*RECORDS SUPPLIED*
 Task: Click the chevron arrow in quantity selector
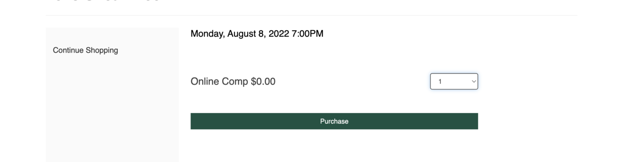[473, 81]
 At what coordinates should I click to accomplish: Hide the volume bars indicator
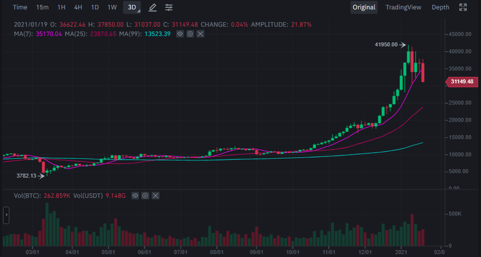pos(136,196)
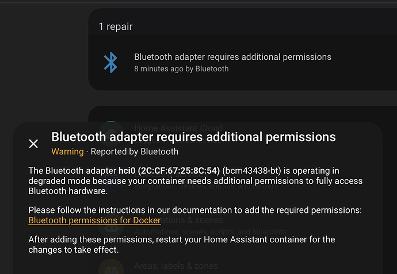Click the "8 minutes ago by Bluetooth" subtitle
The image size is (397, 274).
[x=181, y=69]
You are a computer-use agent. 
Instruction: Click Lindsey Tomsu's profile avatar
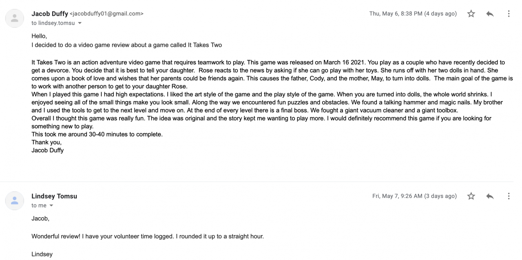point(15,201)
--
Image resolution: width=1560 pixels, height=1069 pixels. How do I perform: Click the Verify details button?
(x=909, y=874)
...
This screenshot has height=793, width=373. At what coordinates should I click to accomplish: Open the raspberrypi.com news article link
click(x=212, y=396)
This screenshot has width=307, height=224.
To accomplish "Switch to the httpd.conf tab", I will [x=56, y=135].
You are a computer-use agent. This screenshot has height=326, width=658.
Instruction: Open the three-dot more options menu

*WHAT IS EXPECTED*
Review the preceding data and report every line that includes the string "agent".

*FINISHED EXERCISE*
You are a computer-use agent. 
You are a computer-use agent. This screenshot has height=326, width=658.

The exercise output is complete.